His goal was achieved when Drumline Live performed on Overture Hall stage on Friday, Jan. 5 to an enthusiastic sold-out audience. 

Roberts, who co-founded Drumline Live in 2008, describes the band as “the most exciting show on stage,” equating it to a rollercoaster ride.

“This high-energy show takes you up, down and all around,” he said. “It touches every emotion in the body.”

A high school band director in Atlanta, Roberts was approached by Hollywood to serve as a chief band consultant for the Twentieth Century Fox hit movie “Drumline,” released in 2002. The movie took the Historically Black College and Universities (HBCU) marching band tradition to the big screen. 

Afterward, Roberts decided to take the marching band from the big screen to the stage. It took about five years for his idea to come to fruition. 

Based in Atlanta, Drumline Live performs 25-30 times a year—on stages, on television, in movies and at theme parks and sporting events. With riveting rhythms, bold beats and ear-grabbing energy, this stage show is a synchronized musical showcase of the HBCU experience. Incorporating original compositions and soul-infused interpretations of Top 40 hits, performances range from colorful, choreographed routines to heavy doses of drum riffs and cadences. 

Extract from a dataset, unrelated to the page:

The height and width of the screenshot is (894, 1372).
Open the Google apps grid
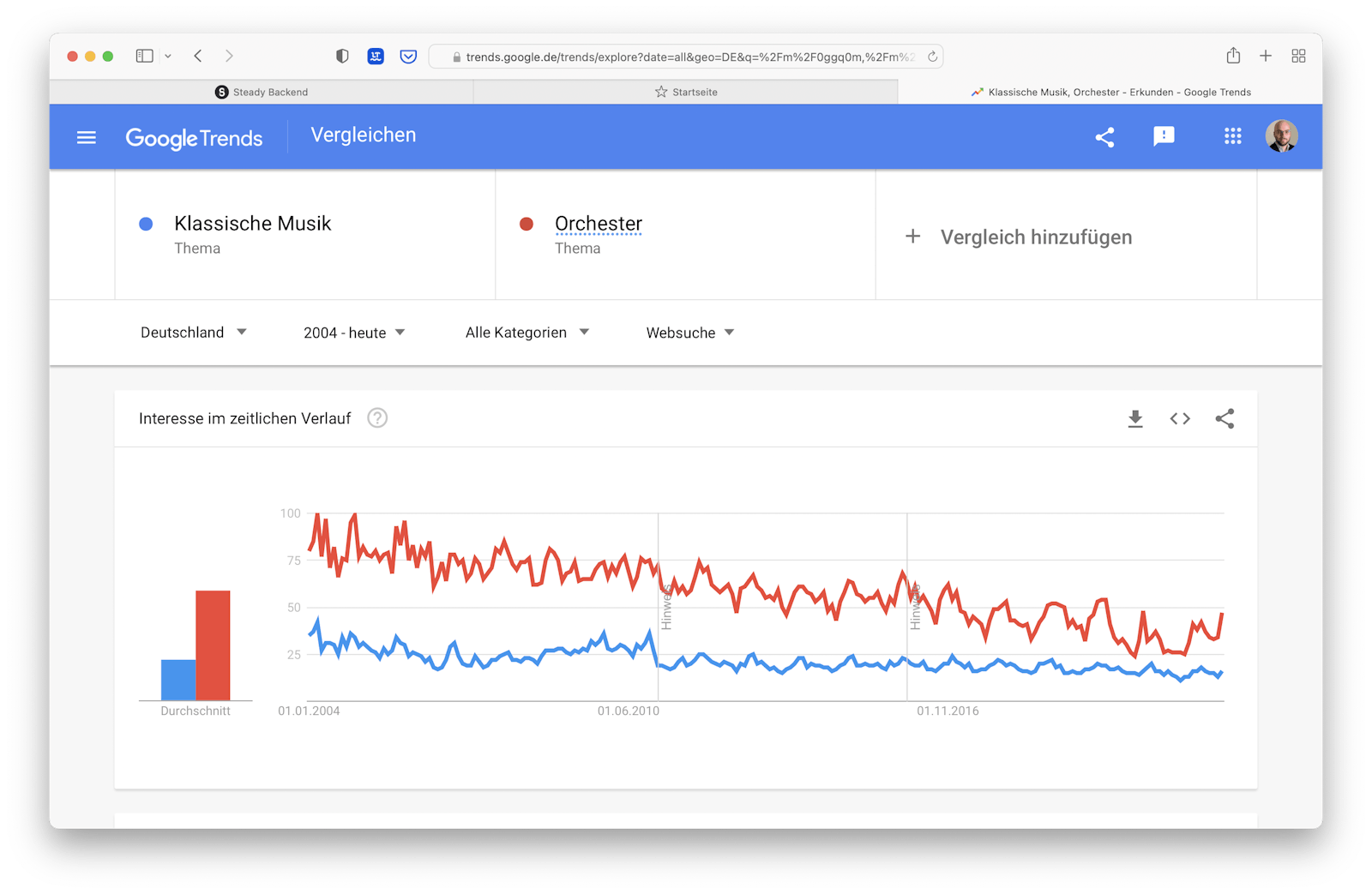click(1232, 136)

Drumline Live performed with Beyoncé at Coachella in 2018. They’ve also been featured in the 2017 BET movie “The Yard,” the VH-1 and Fox Television Studios movie “Drumline: A New Beat” and in Eddie Murphy’s 2023 holiday movie, “Candy Cane Lane.”

“Our cast members are multi-talented, playing multiple instruments, singing and dancing,” said Roberts. “They are outstanding musicians, some of the most talented young people in the world.”

Coley Gilchrist, a cast member and dance captain since 2018, has been performing and singing since childhood. She loves entertaining crowds with Drumline Live, bringing people together through music. 

“I love showing others that your musical passion can be your career,” she said. “There are musical choices beyond the HBCU marching band, opportunities to mix different techniques, training and experience. Plus, Drumline Live, is a chance to showcase African American culture.”

Roberts finds his greatest joy in seeing the reactions of audiences from city to city—especially everybody leaving with a smile on their face as they did after the show at Overture last month.